This project was inspired once our team realized the potential dangers of using the split and pivot method in Tableau Prep, especially on messy data or commonly refreshed data. We noticed that there is a hard coded max number of values in the split function in Tableau Prep, meaning that whatever number of splits was required for the original dataset will be used when you refresh your data. This causes for the values after that hard coded max to stay combined into one cell, causing data loss when we go to join our data at different granularities, as showed in the example video included.
What it does
This project utilizes Tableau's Analytics Extension API's Rserve and TabPy. There is a Python script and an R script that are equivalent, so it is up to the user to choose whichever interface they feel most comfortable with. By adding either one of these scripts into your flow, you can quickly and reliably break all multiple value cells into single, vertical cells. We put emphasis on reliably because this method solves the silent data loss problem that occurred when replicating the split and pivot method as outlined by the Flerlage Twins in one of their blog articles, here.
How we built it
There is a Python and an R version of this script.
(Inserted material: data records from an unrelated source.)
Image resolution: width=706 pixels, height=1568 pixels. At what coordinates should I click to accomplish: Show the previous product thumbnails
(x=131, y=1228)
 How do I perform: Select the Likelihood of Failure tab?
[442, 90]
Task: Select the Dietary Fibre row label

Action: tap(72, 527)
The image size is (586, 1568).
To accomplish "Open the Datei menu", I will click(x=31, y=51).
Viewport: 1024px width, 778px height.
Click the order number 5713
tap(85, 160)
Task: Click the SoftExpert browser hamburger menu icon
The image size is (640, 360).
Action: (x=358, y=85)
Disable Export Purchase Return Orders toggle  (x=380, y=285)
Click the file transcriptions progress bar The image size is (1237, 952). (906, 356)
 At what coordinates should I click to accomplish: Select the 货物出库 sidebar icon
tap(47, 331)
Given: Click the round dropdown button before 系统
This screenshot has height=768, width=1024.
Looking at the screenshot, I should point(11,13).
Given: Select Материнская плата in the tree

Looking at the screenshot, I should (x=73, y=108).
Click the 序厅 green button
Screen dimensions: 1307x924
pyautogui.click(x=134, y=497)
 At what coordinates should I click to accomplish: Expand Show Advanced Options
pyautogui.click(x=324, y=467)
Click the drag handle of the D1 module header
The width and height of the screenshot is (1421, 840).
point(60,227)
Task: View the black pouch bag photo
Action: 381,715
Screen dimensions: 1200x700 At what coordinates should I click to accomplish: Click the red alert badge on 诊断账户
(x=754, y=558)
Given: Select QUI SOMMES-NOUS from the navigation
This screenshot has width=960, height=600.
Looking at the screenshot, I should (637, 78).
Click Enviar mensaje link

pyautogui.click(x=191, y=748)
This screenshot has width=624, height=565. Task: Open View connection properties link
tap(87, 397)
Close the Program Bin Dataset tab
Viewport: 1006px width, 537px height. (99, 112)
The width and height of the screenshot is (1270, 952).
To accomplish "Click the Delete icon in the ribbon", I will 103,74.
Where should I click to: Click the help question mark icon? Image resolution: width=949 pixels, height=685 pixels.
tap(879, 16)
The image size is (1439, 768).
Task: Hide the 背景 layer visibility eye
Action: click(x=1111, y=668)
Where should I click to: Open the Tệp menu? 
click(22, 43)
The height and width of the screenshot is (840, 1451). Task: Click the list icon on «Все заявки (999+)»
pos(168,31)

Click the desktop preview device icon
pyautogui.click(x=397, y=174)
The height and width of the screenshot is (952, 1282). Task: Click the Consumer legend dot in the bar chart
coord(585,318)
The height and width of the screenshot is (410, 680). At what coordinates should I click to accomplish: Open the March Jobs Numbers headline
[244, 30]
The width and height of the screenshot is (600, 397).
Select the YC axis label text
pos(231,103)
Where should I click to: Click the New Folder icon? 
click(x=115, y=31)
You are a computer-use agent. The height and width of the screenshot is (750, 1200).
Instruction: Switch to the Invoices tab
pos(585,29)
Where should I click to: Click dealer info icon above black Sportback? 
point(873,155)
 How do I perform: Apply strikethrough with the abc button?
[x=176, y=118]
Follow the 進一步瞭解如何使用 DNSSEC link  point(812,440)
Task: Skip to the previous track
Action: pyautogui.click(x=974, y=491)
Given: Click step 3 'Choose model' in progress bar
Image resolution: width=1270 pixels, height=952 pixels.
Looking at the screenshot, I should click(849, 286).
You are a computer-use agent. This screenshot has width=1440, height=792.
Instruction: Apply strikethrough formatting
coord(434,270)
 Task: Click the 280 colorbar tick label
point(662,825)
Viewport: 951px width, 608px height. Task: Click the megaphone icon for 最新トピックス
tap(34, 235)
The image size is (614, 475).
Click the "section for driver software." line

The Python script is deployed via TabPy and utilizes Pandas' explode() function. The R script is deployed via Rserve and it takes advantage of the cSplit() function in the splitstackshape package. Both scripts work the same way, so it is up to the users' comfortability with each language when it comes to deciding between the two.
Challenges we ran into
The most challenging part of this project was figuring out a workaround for the fact that Tableau Prep does not allow argument inputs. Finally, we came to the conclusion that the easiest method would be to use regular expressions and ask the user to include key words in their column names rather than accepting an argument, which would have been the preferred method
Accomplishments that we're proud of
We are proud that there is now a reliable method to split multiple delimiter separated values into rows in Tableau Prep. This is a huge win for analyzing each value and finding out key answers in our data. It's also a big plus that we can do this automate this flow without babysitting it for errors, giving us more time to focus on answering the important questions within the data.
What we learned
We learned how powerful connecting TabPy and Rserve can be in Tableau Prep. We can now successfully wrangle data in many new methods.
What's next for Cell Splitter
We hope to eventually see an option in Tableau Prep to allow users to pass arguments, ie column names, eliminating the extra steps of naming and renaming the columns to be "values" and include the word "key." We have been trying to draw attention to this idea so it can gain some traction once people see how powerful it could be.